• [EXERCISE TASK]
Swap "screenshot" for "screen capture" in the part that opens with the line containing "This screenshot has width=852, height=1515." and closes with the line containing "the address is", then write those lines out again with all else unchanged and the pictures left out.

• [TASK DATA]

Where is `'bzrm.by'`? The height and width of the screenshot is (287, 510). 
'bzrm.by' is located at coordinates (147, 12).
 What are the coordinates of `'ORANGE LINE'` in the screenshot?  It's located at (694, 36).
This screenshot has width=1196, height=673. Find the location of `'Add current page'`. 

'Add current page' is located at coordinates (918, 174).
--
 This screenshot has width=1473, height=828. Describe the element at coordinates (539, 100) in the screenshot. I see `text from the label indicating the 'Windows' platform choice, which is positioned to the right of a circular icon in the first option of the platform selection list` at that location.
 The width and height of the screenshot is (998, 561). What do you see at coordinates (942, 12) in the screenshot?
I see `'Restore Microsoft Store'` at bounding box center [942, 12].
* * *
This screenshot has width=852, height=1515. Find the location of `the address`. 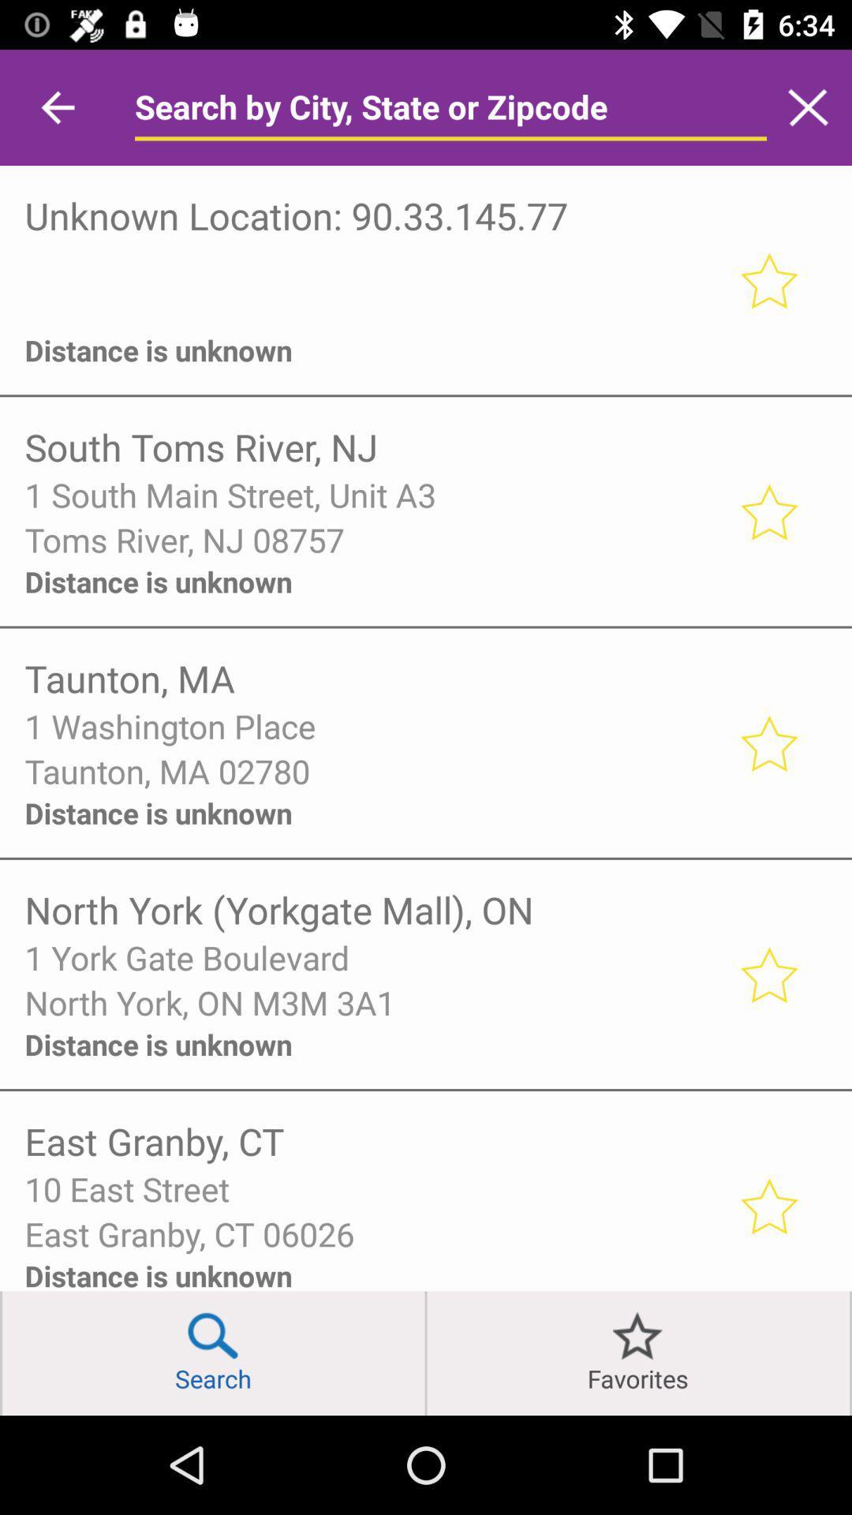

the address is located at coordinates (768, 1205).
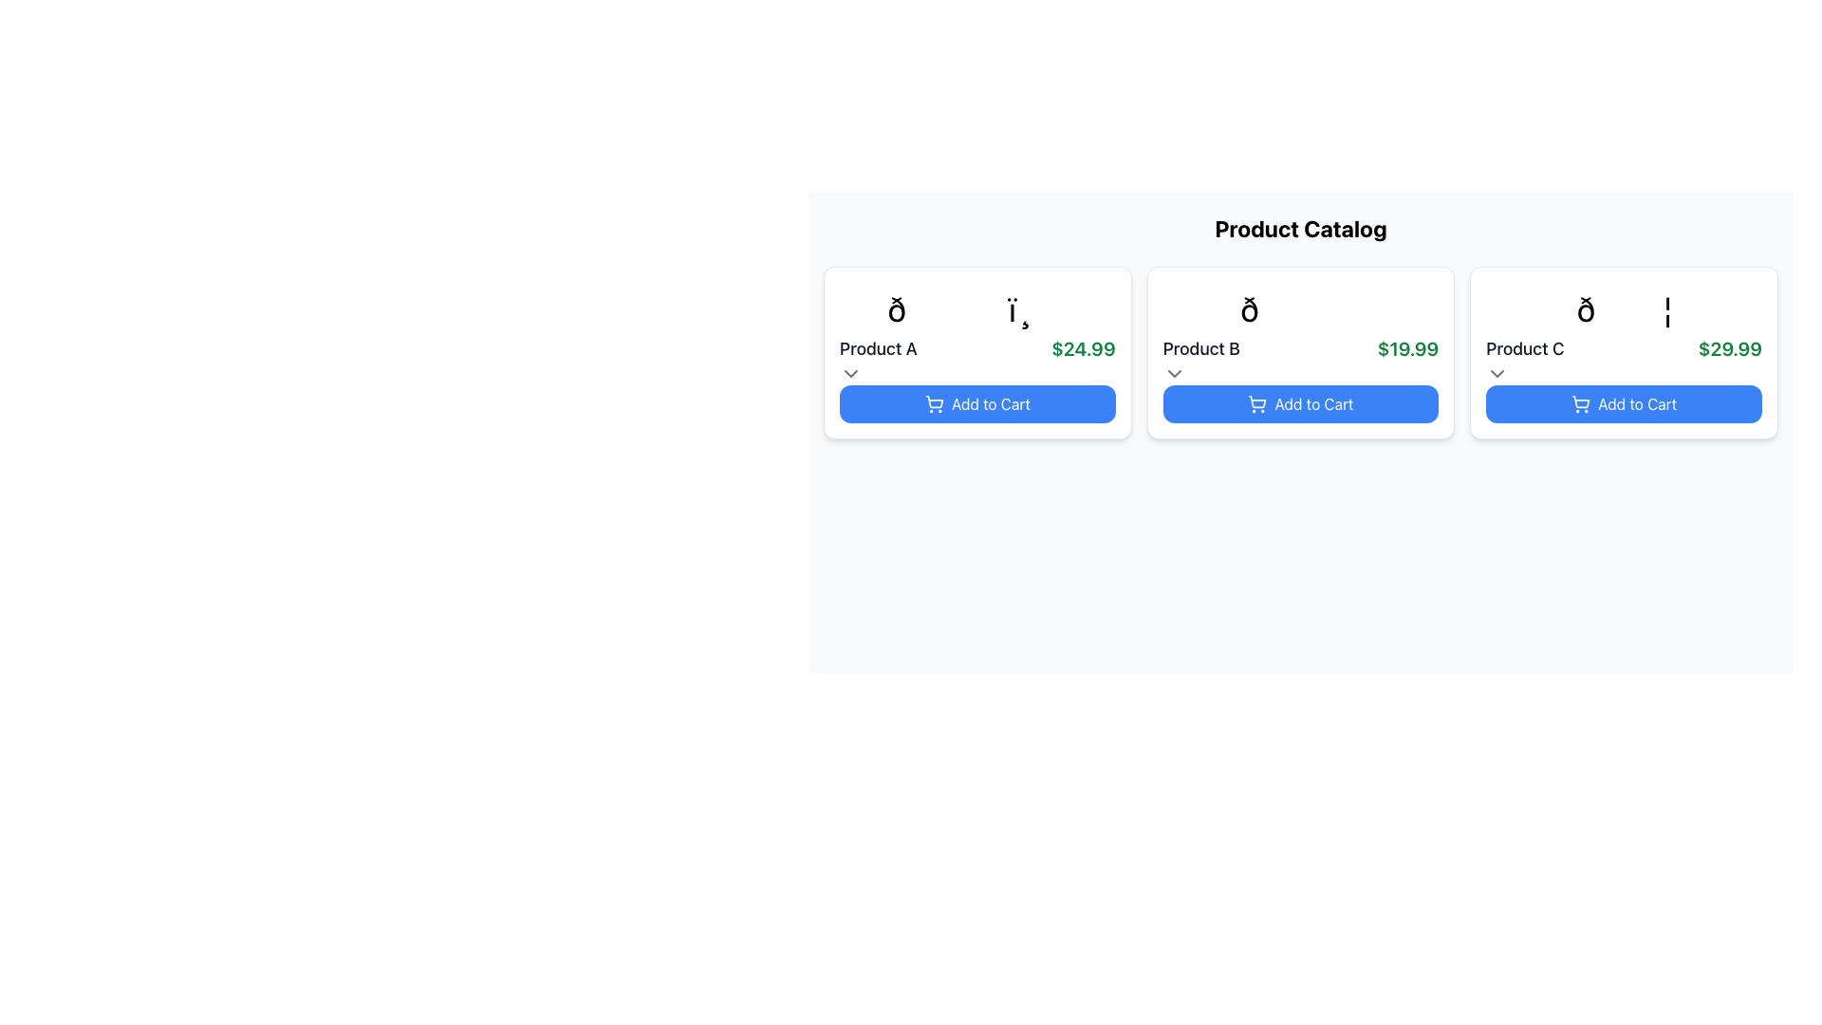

• [THE REPLY]
This screen capture has width=852, height=1515. Find the location of `the address`. 

the address is located at coordinates (768, 1205).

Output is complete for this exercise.